The Secret Service also receives a warning in case it needs to evacuate the President.
The order to intercept triggers a chain reaction of response. General McKinley and his staff begin looking at the national air picture for any hint of air trouble elsewhere that might hint of a coordinated attack.
The calculus includes a quick determination if the target aircraft is headed toward buildings or critical infrastructure.
Commanders must weigh the risk of shooting down an aircraft versus the collateral damage that could be caused on the ground.
When fighter pilots make visual contact with an unresponsive target aircraft, they use hand signals, rock their wings, or in a final warning drop flares to tell its pilot to turn away. The fighter pilots use secret codes to authenticate any order to open fire.
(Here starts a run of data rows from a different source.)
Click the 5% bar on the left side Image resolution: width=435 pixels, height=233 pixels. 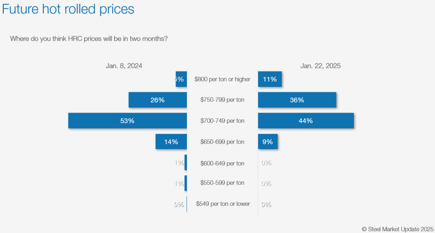click(181, 79)
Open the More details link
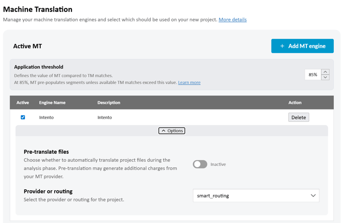Screen dimensions: 342x223 point(232,19)
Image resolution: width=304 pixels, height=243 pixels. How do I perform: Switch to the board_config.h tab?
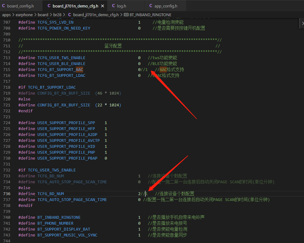[20, 6]
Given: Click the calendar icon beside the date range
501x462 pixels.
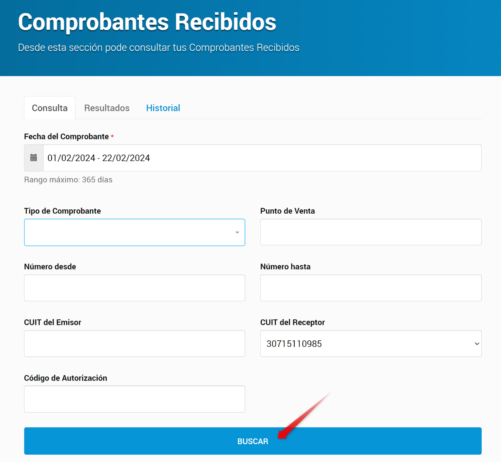Looking at the screenshot, I should [x=34, y=158].
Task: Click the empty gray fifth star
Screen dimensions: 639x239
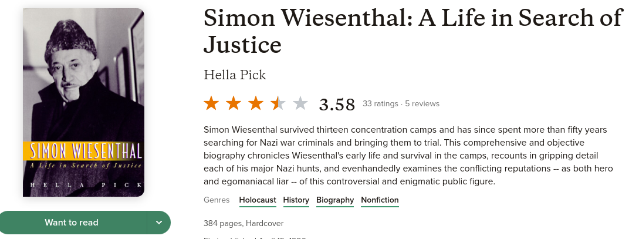Action: [x=300, y=104]
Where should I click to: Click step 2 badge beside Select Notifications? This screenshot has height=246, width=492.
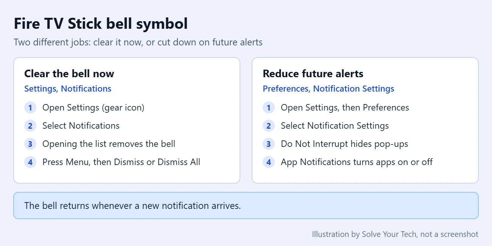[30, 126]
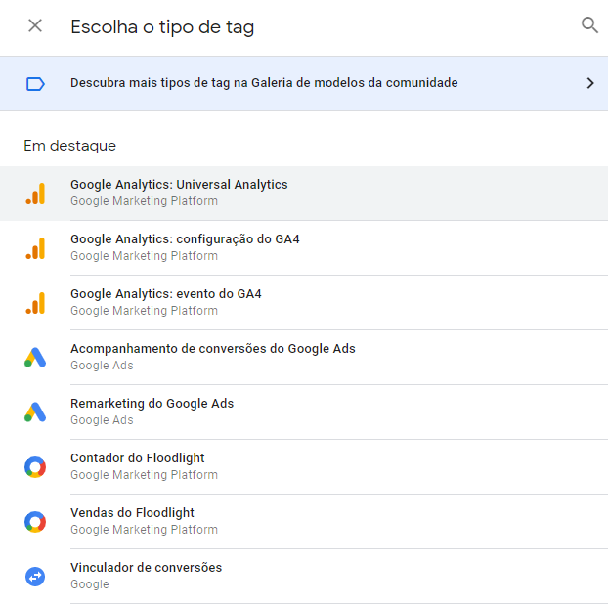Click the tag outline icon in banner
The height and width of the screenshot is (605, 608).
pos(35,83)
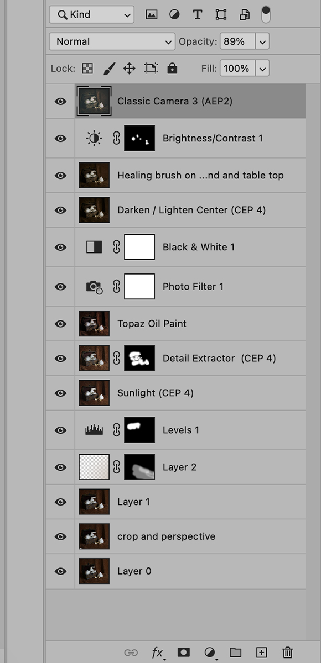Click the lock position move icon
The image size is (321, 663).
[x=129, y=69]
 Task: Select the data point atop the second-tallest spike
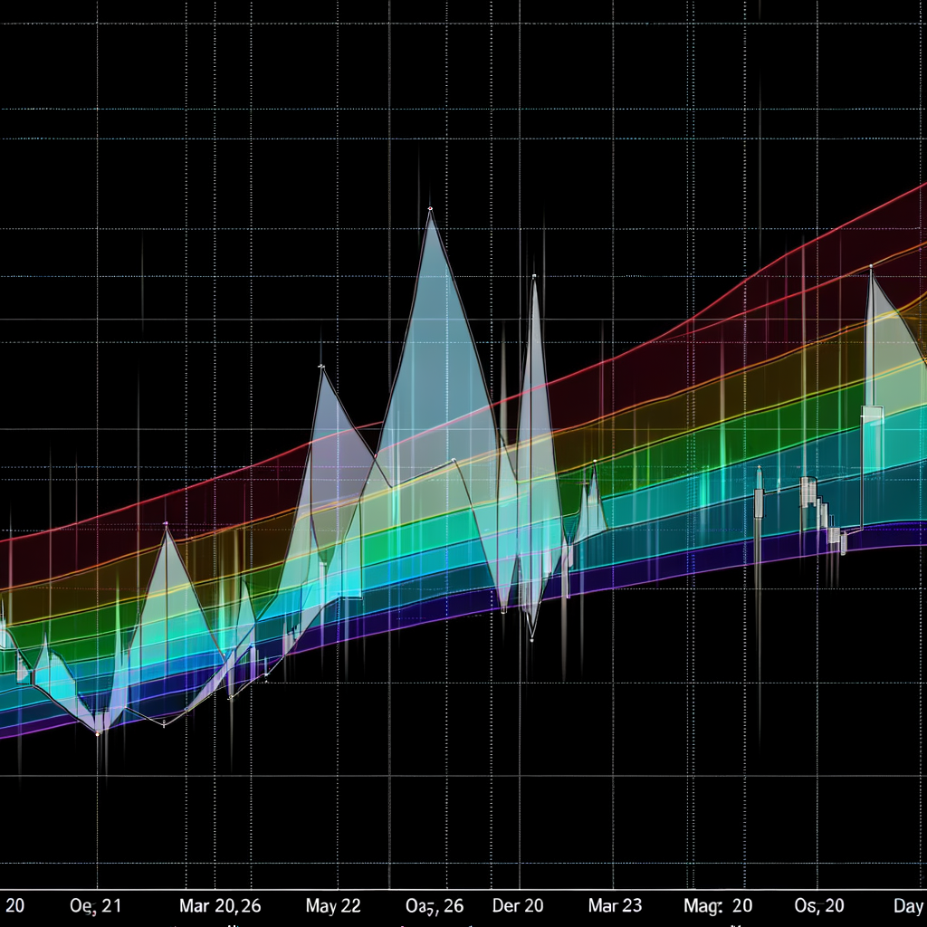534,275
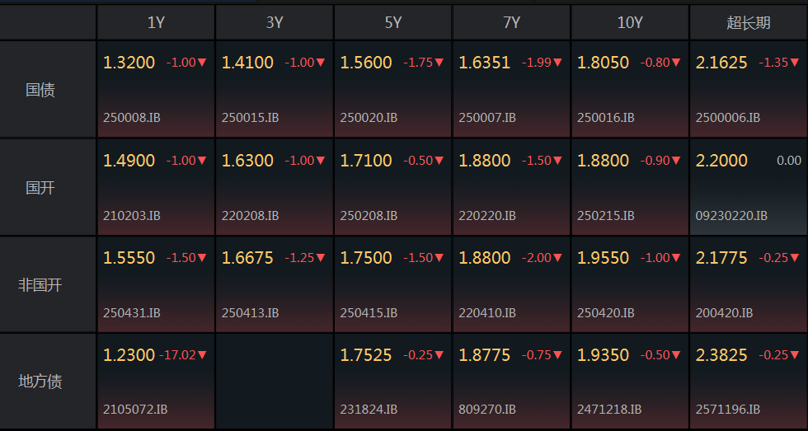Click the 0.00 change value
Viewport: 808px width, 431px height.
point(789,161)
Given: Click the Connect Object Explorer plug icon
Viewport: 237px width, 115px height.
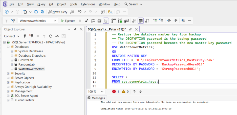Looking at the screenshot, I should [x=25, y=36].
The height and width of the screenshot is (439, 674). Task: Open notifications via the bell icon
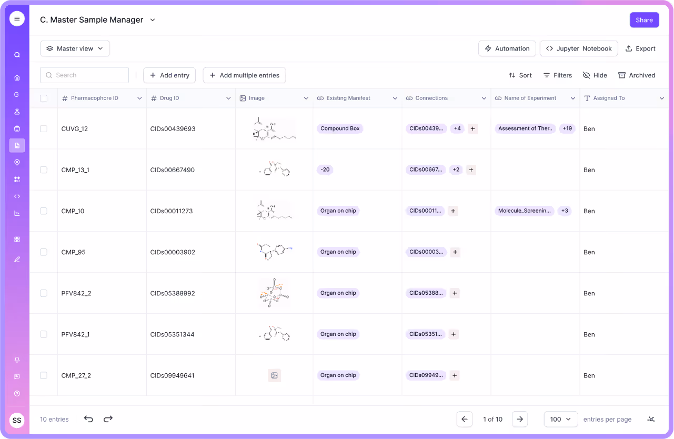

The air space violation we witnessed turned out to be the careless pilot of small single engine plane. Fighters escorted it away from the President’s campaign rally, but the roar of came close enough to grab the attention of the crowd.
Military officials complain that such violations occur much too often and that there are no severe FAA penalties for offenders.
More than thirty eight thousand Noble Eagle Missions had been flown without incident by October of 2004.
The hundreds of young men and women working for McKinley have coolly handled situations in which airline pilots have accidentally sent a coded hijacking signal. And two actual hijackings out of Cuba have been safely diverted by fighters to Key West, Florida.
It is an orchestrated effort supported by thousands of airmen. Everyone from Airman First Class Nathaniel Robinson of Barnwell, South Carolina, who makes sure that pilots’ oxygen masks and equipment are in working order to Senior Airmen Tanish Jordan of Waycross, Georgia, who loads missiles.
Air Force General Pledges A 9/11 Will Not Happen Again
The sight of armed aircraft and pilots ready to bolt for their cockpits on Air Force flight lines around the country underscores the seriousness of how the Global War on Terrorism is also being fought over America.
Major General McKinley says the Air Force repeatedly practices and knows what it takes to give an aircraft a chance to comply with instructions but will not hesitate to use force, “we wait until the last possible minute. But we are not going to have a recurrence of September 11, 2001. The American public won’t stand for it and the United States military is on guard to protect American citizens.”